Long-Term Power Grid Planning Under Climate Change and Energy Transition

Overview

Co-authored a comprehensive analytical review examining long-term climate change impacts on electric power systems. The study synthesizes evidence across climate science, power systems engineering, and energy transition research to understand how climate-driven risks reshape future electricity infrastructure planning.

Most existing studies analyze individual impacts—such as demand growth, generation degradation, extreme weather risk, or renewable integration—in isolation. This work integrates these dimensions into a unified perspective on long-term grid planning under climate change and deep uncertainty.


Analytical Framework

The study organizes climate-related risks into a structured framework connecting physical climate impacts, infrastructure performance, and long-term planning challenges.

Climate Impacts on Power System Infrastructure

The review synthesizes empirical evidence on multiple pathways through which climate change affects electricity systems:

  • Rising electricity demand due to temperature and humidity increases
  • Reduced efficiency of thermoelectric power plants under higher ambient temperatures
  • Increased transmission losses and reduced line capacity during extreme heat
  • Growing exposure to extreme events such as hurricanes, floods, wildfires, and heatwaves
  • Cascading risks across interconnected infrastructure systems including telecommunications, water, transportation, and fuel supply networks

Together these mechanisms create compounding stresses on electricity infrastructure reliability and planning.

Deep Uncertainty in Climate and Energy Transitions

The review highlights limitations of deterministic planning approaches in the presence of deep uncertainty. Climate projections, technology costs, policy trajectories, and infrastructure vulnerabilities all exhibit substantial uncertainty.

Key sources of uncertainty include:

  • Future electricity demand under climate warming
  • Frequency and intensity of extreme weather events
  • Technology cost trajectories and deployment rates
  • Policy and regulatory dynamics affecting decarbonization pathways

The study argues that long-term grid planning must explicitly address these uncertainties rather than relying on single-scenario forecasts.

Renewable Transition Under Climate Stress

The review also examines how climate change interacts with renewable energy deployment.

Renewable-dominated electricity systems face new challenges including:

  • Weather-driven variability and intermittency
  • Increased exposure of distributed energy assets to extreme weather
  • Operational challenges associated with high renewable penetration
  • Policy, regulatory, and social acceptance constraints affecting deployment

These factors highlight the need to incorporate resilience considerations into renewable transition strategies.


Contribution

This work provides a cross-disciplinary synthesis connecting climate science, infrastructure resilience, and energy system planning.

Key contributions include:

  • Integration of climate impacts, infrastructure vulnerabilities, and energy transition dynamics within a unified analytical framework
  • Identification of deep uncertainty as a central challenge in long-term grid planning
  • Synthesis of evidence across climate science, energy systems, and resilience literature
  • Development of a structured research agenda for uncertainty-aware power system planning

Relevance

Long-term electricity infrastructure planning must increasingly account for climate-driven risks and uncertainty.
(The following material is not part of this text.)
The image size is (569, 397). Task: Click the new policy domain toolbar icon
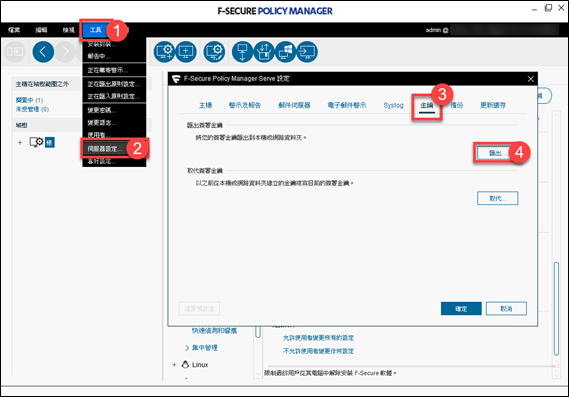(164, 52)
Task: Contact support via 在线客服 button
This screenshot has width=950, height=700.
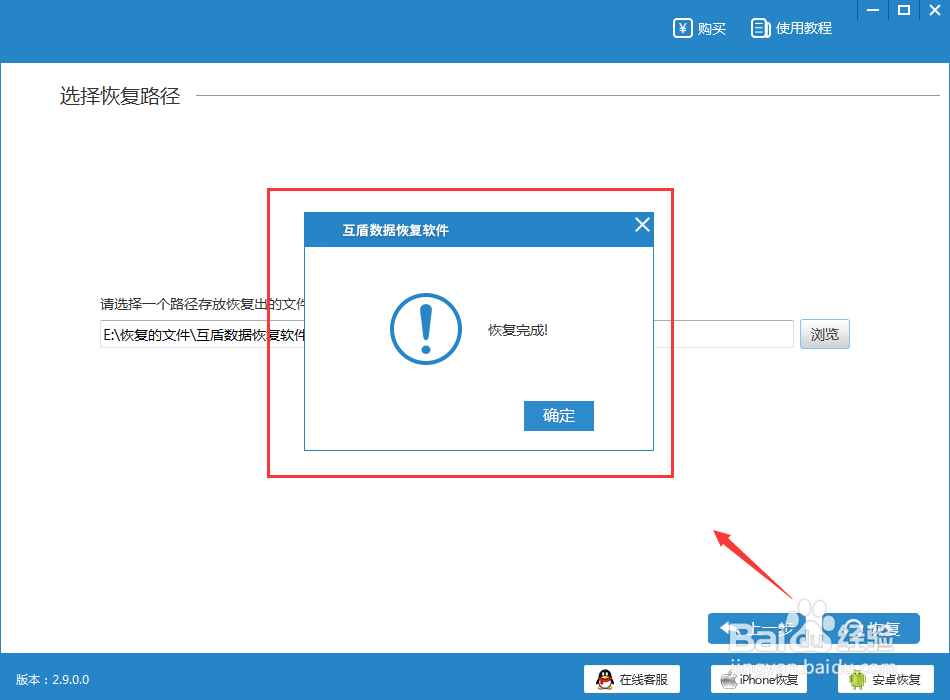Action: point(632,678)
By synthesizing insights across multiple research domains, this work provides a foundation for developing more adaptive and resilient energy system planning approaches.

The study informs future research on climate-aware capacity expansion modeling, resilience-oriented grid design, and uncertainty-informed infrastructure planning.


Khayambashi, K., Anand, H., Asadi, S., & Alemazkoor, N. (2024).
Long-term power grid planning: Navigating climate change and energy transition challenges.
In Advancing the Resilience of the Power Grid under a Changing Climate. IEEE & Wiley.